A depressão aumenta o risco de desenvolver doenças metabólicas, mas uma nova pesquisa demonstrou que tipos diferentes do transtorno estão ligados a condições distintas. O resultado do estudo, que acompanhou 5.794 adultos por sete anos, foi apresentado durante o Congresso do Colégio Europeu de Neuropsicofarmacologia em Amsterdã, na Holanda.
A investigação, que utilizou dados do "Estudo de Epidemiologia da Obesidade dos Países Baixos" (NEO), analisou participantes que não apresentavam diabetes ou doenças cardiovasculares no início do acompanhamento. Cada pessoa respondeu a questionários detalhados que permitiram classificar os sintomas depressivos em dois tipos principais: depressão "atípica/relacionada à energia" e depressão "melancólica".
Durante o acompanhamento, cerca de 8% dos participantes desenvolveram distúrbios cardiometabólicos. Os resultados mostraram padrões distintos de risco para doenças físicas conforme o tipo específico de depressão. Pessoas com depressão "atípica/relacionada à energia" apresentaram um risco 2,7 vezes maior de desenvolver diabetes Tipo 2, enquanto aquelas com depressão "melancólica" apresentaram probabilidade 1,5 vezes maior de sofrer doenças cardiovasculares.
"Análises metabólicas adicionais revelaram que pacientes com sintomas atípicos/relacionados à energia apresentaram alterações em processos inflamatórios e metabólicos ligados à saúde cardiometabólica. Esta assinatura biológica não foi observada naqueles com sintomas 'melancólicos', sugerindo diferenças bioquímicas na forma como os diferentes tipos de depressão se relacionam com a saúde cardiovascular”, explicou o pesquisador principal do estudo, Dr. Yuri Milaneschi, em comunicado.

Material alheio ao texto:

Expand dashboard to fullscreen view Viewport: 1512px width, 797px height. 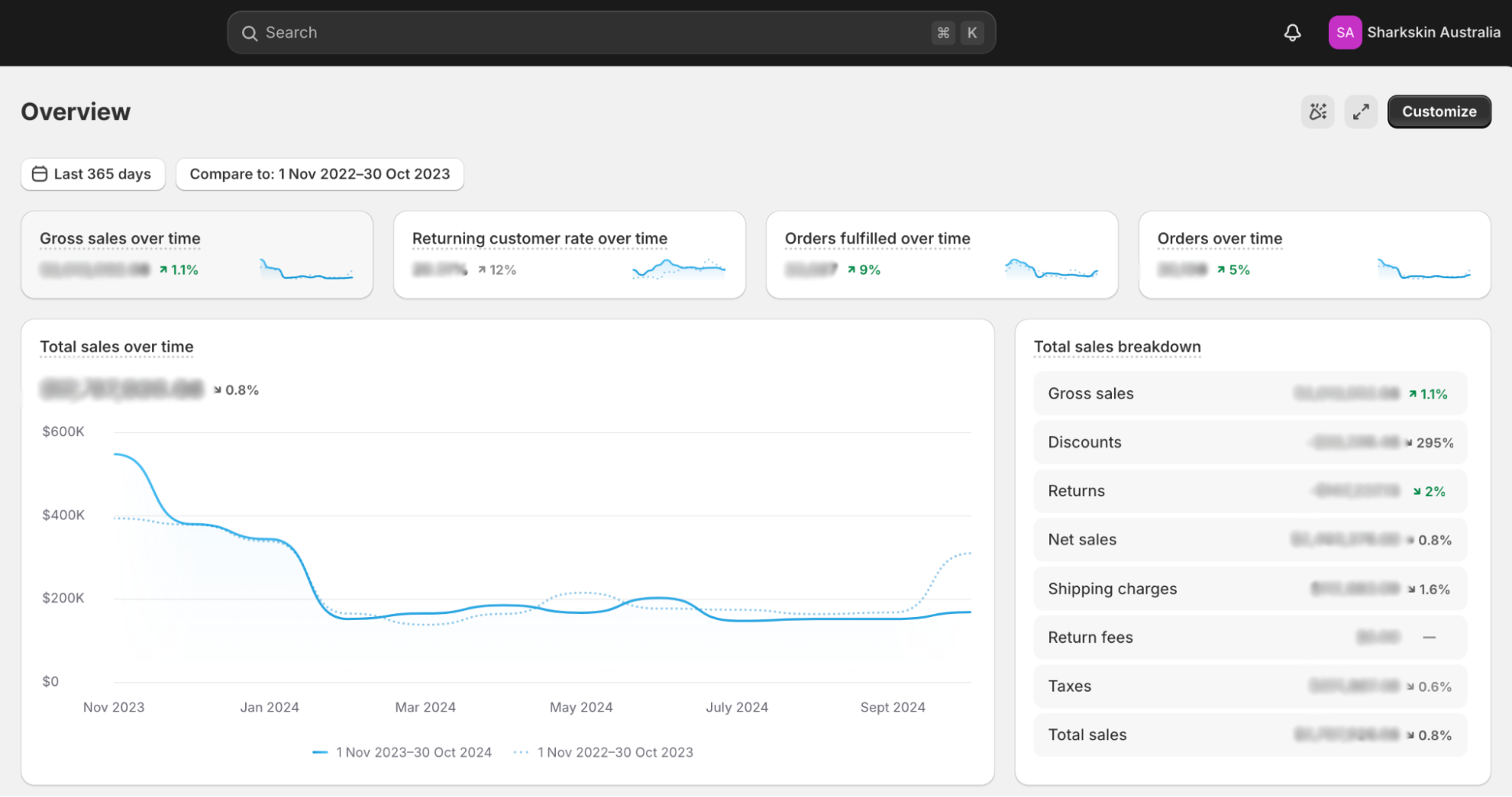click(x=1361, y=112)
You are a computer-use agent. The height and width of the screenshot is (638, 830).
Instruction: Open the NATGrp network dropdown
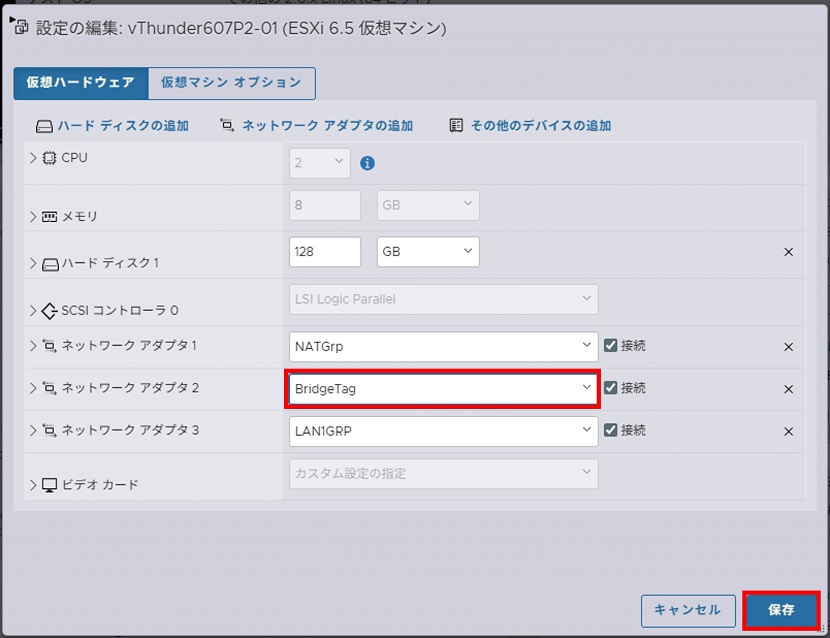pos(443,347)
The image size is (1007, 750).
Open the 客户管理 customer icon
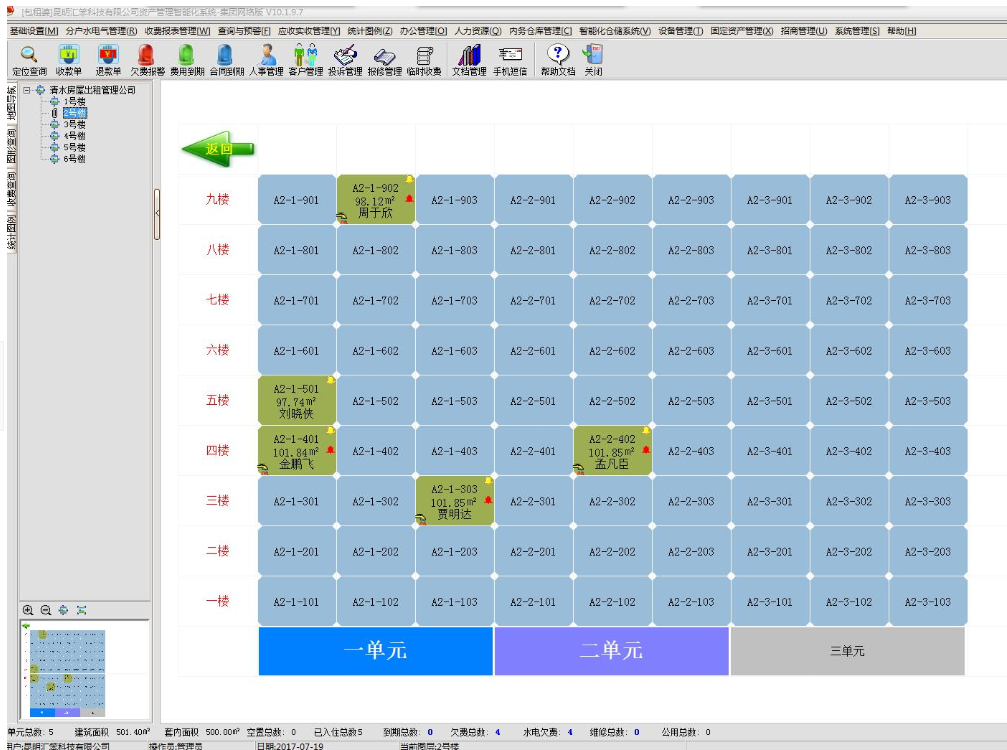pyautogui.click(x=305, y=59)
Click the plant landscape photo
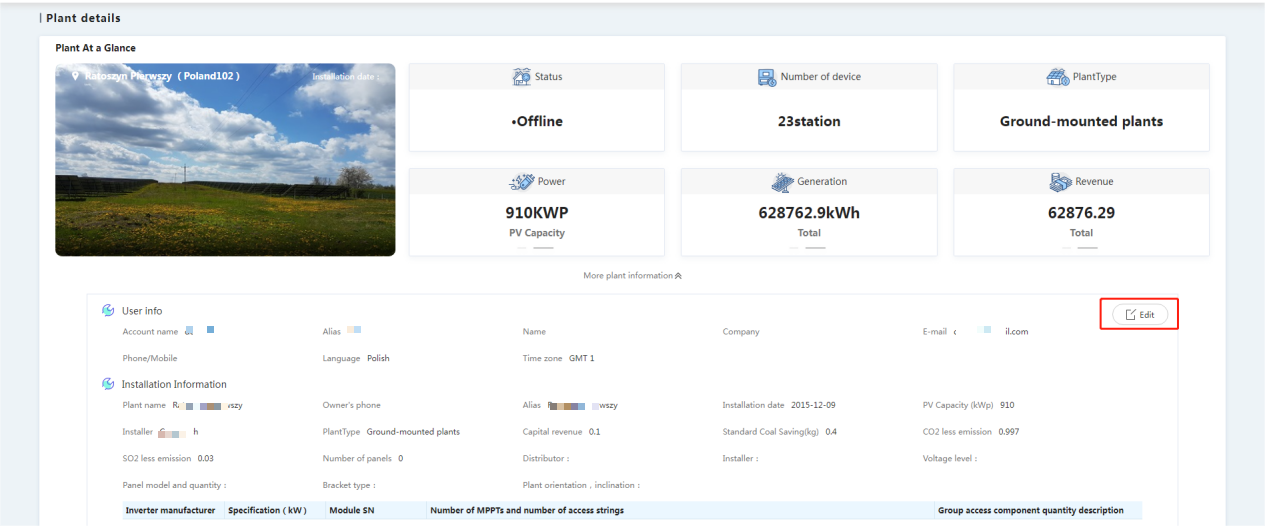 click(225, 160)
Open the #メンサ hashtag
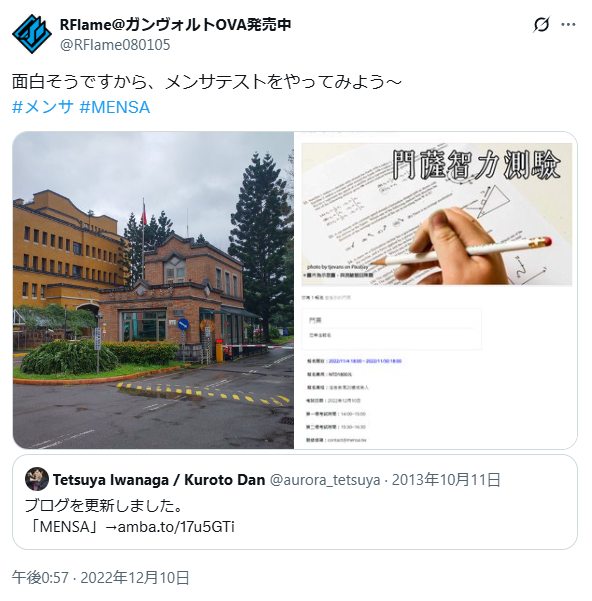592x601 pixels. (43, 107)
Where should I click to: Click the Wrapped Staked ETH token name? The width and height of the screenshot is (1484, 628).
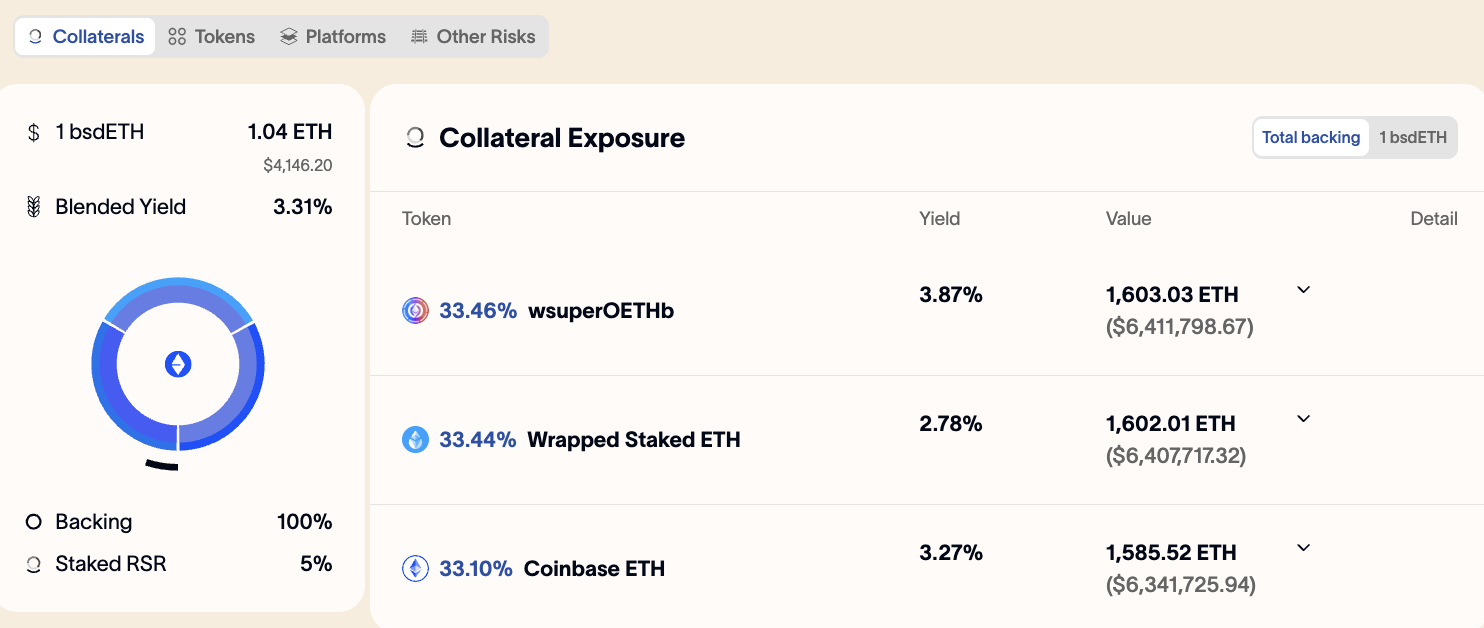coord(634,439)
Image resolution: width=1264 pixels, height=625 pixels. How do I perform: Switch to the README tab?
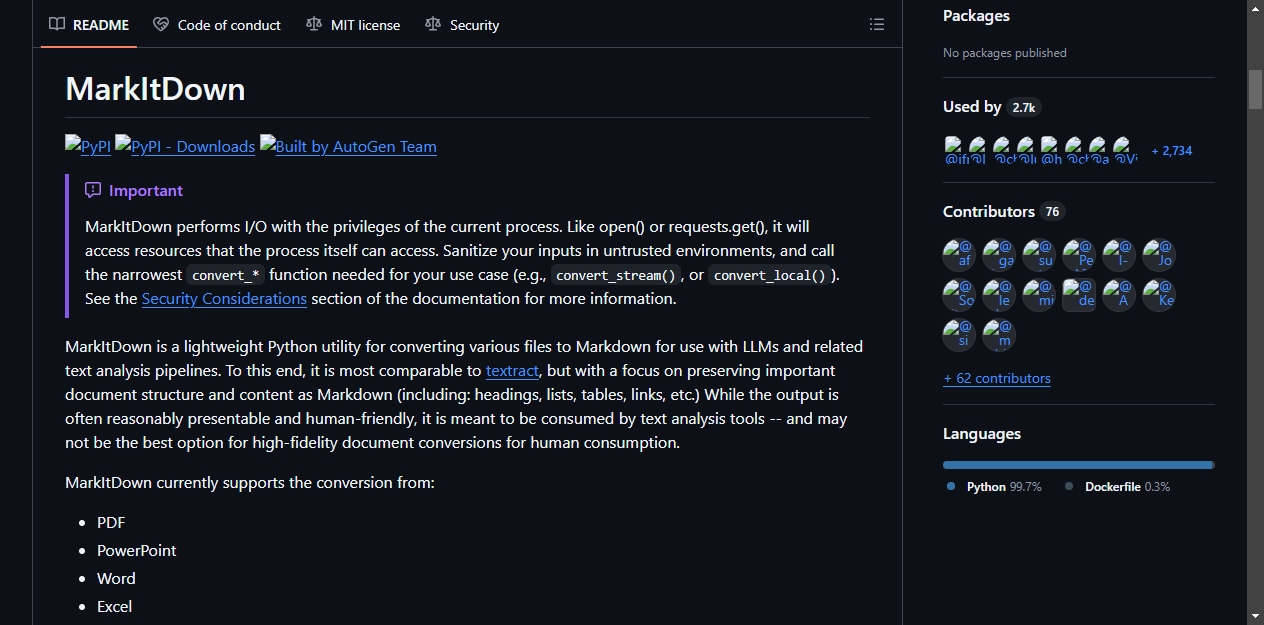pyautogui.click(x=89, y=25)
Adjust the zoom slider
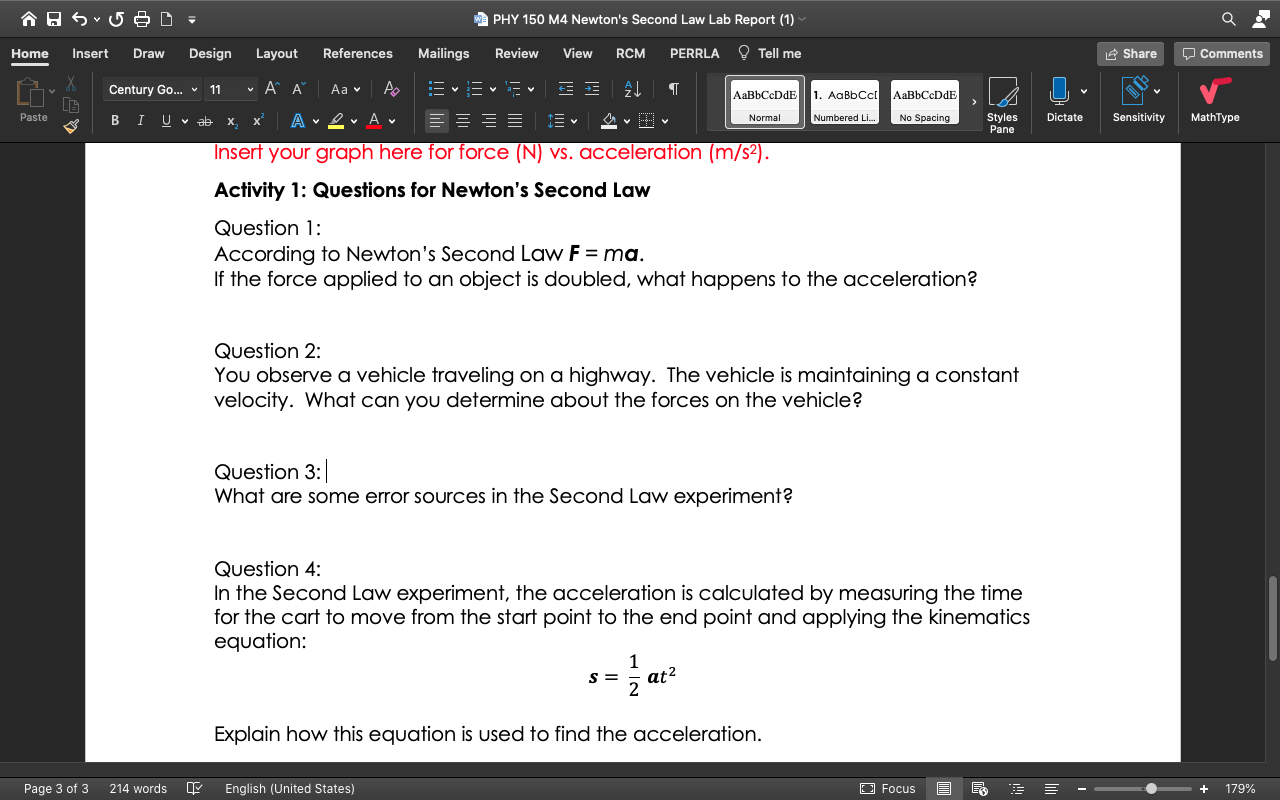Screen dimensions: 1280x800 1149,788
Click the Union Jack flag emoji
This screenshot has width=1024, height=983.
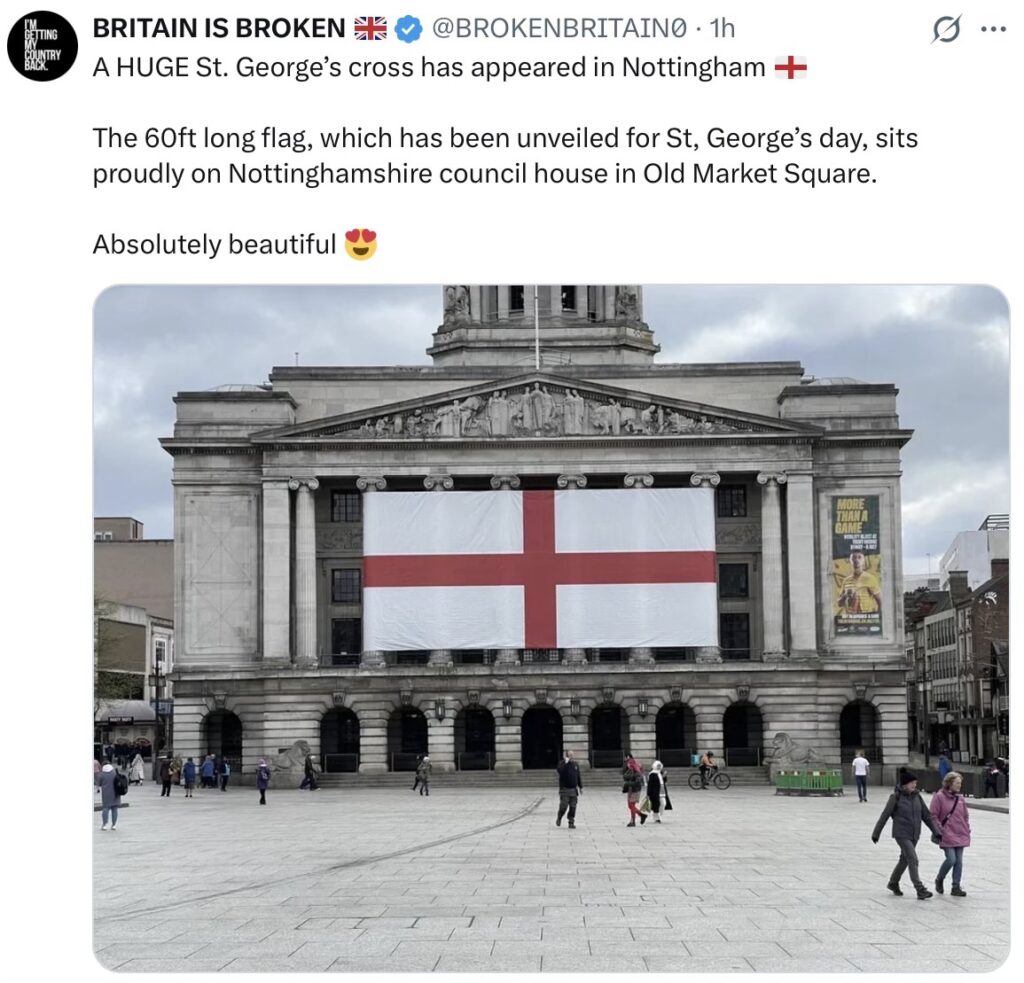(x=370, y=29)
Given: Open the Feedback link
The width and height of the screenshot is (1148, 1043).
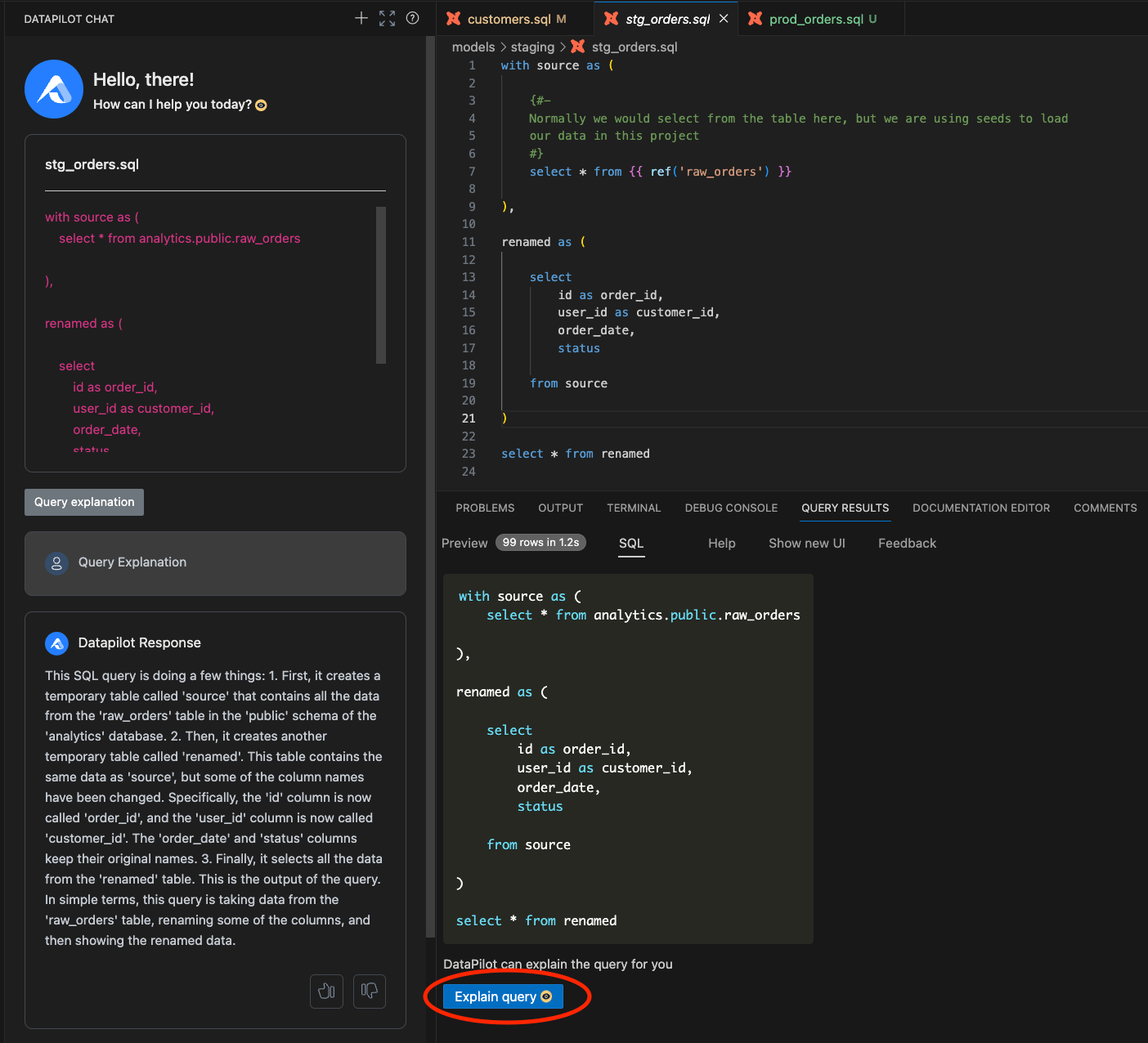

“Já sabíamos que nem todas as depressões são iguais, mas isso significa que podemos precisar considerar como o tipo de depressão que alguém tem impacta diferentes áreas de sua saúde física. Isso nos direciona muito para a ideia de psiquiatria de precisão -- a ideia de que precisamos buscar associações físicas com perfis de saúde mental, para que possamos tratar melhor as doenças mentais. Para tratar os pacientes individualmente”, completou.